The rub is that busy dad Daly doesn’t believe his son’s alibi, making this one of the earliest you’re-too-busy-at-work-to-cut-me-a-break movies that comes to mind for me. Mom (Kim Hunter) has to intervene, and there’s one borderline creepy scene where she has to spill the beans on an unsatisfying marriage in an attempt to placate her son. Stranger’s release came early enough in time for the term “TV actor” not to carry a pejorative ring, as in “Ty Hardin” or “Gardner McKay.” In these preliminary days, the term often meant a good New York stage actor just getting some work, as in Daly, Hunter and James Gregory (here a cop, but later to be immortalized by Frankenheimer as the McCarthy-like crackpot senator from The Manchurian Candidate).
One scene I can’t figure here is the homoerotic wrestling match between MacArthur and his best buddy when the latter is mowing the lawn; there’s nothing like it in Frankenheimer’s work that I can recall (and, to be sure, not in Seven Days in May, The Iceman Cometh or George Wallace). Be this as it may, live-TV superstar Frankenheimer wouldn’t score another feature for four years — and then it was another j.d. drama with “young” in the title: Burt Lancaster’s The Young Savages, which launched a notably resourceful star/director relationship.

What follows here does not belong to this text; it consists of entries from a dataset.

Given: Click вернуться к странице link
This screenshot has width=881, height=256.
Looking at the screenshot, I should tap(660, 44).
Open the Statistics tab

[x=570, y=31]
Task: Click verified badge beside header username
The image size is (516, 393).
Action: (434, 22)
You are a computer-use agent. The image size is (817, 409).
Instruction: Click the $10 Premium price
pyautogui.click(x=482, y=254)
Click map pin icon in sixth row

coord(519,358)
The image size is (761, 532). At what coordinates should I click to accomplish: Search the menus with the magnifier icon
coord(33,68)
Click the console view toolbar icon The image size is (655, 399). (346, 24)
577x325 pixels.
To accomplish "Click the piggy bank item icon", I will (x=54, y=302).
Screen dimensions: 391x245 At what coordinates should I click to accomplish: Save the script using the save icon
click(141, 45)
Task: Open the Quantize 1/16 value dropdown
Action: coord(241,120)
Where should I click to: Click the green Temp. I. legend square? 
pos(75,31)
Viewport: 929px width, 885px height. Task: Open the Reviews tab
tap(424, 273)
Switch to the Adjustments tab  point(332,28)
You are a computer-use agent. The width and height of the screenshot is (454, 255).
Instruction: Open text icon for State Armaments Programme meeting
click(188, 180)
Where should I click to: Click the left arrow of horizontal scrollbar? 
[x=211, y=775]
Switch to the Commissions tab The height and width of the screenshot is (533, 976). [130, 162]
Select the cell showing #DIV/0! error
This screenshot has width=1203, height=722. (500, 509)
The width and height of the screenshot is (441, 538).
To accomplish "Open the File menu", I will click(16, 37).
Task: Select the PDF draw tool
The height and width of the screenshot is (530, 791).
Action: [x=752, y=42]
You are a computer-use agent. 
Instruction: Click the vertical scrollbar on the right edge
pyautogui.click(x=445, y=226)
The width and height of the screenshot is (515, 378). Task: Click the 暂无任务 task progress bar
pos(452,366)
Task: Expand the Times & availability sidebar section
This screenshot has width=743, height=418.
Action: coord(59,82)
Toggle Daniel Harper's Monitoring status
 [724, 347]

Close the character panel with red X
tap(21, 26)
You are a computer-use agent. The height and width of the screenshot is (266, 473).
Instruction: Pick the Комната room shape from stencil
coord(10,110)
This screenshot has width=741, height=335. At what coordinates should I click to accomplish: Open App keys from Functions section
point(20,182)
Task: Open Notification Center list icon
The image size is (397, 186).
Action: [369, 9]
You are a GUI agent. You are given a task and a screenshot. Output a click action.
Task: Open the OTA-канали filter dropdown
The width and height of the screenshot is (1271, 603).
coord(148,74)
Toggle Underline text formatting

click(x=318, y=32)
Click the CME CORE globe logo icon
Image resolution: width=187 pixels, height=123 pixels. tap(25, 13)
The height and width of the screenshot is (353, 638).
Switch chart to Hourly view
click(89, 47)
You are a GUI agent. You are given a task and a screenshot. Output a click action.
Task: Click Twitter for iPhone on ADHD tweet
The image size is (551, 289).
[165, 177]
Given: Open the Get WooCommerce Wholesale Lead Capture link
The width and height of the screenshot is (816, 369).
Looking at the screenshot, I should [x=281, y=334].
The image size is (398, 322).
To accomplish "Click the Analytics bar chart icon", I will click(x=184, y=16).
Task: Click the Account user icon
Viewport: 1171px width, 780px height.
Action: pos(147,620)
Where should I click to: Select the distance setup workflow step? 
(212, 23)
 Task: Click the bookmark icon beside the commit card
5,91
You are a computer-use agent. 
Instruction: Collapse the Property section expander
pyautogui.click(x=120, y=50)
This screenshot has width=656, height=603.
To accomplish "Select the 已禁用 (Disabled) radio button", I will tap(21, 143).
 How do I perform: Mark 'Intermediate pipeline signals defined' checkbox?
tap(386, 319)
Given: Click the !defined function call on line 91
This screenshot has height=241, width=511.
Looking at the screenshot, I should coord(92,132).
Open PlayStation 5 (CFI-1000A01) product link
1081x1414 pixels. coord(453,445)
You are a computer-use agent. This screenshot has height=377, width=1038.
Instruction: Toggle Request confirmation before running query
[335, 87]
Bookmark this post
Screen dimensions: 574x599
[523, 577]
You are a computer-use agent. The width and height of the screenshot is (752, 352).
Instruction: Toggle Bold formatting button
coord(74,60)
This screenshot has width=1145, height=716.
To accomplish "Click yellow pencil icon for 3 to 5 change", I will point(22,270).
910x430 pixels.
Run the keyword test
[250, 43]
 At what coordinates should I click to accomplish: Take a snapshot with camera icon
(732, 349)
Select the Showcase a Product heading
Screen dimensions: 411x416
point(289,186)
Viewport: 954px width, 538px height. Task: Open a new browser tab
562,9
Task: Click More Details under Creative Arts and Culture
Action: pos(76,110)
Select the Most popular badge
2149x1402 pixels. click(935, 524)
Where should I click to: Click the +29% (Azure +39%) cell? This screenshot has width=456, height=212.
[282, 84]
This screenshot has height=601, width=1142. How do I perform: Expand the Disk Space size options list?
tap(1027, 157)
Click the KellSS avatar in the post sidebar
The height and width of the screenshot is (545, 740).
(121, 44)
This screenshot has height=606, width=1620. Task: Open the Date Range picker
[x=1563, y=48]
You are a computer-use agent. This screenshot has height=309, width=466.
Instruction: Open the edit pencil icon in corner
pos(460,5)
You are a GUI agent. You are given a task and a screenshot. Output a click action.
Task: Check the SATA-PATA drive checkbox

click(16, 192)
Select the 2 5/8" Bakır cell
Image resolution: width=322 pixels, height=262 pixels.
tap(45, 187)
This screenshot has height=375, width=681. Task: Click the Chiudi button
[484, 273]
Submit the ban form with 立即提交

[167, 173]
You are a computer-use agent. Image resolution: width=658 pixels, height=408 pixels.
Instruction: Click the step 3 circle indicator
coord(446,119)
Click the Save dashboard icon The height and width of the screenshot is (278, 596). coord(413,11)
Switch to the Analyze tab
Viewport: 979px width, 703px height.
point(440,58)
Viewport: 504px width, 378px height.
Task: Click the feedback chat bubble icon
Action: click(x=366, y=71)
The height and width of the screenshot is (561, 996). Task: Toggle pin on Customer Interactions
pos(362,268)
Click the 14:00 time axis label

This was the era: Phil Karlson’s The Young Doctors, Sal Mineo in The Young Don’t Cry, Robert Vaughn in Teenage Cave Man, actors out of the L.A. phone book in Teenagers from Outer Space — a market clogging that sometimes seemed to affect everything this side of Spencer Tracy in The Old Man and the Sea. Even when actor Tom Pitman, who plays one of the gang in Stranger, got his own lead in a Z-production just before his real-life death in a car crash, it was in something called High School Big Shot.
Of course, you can argue that American movies haven’t changed that much, at least during the first 44 weeks of the year. But in those days, the industry was more blatant about it in the marketing.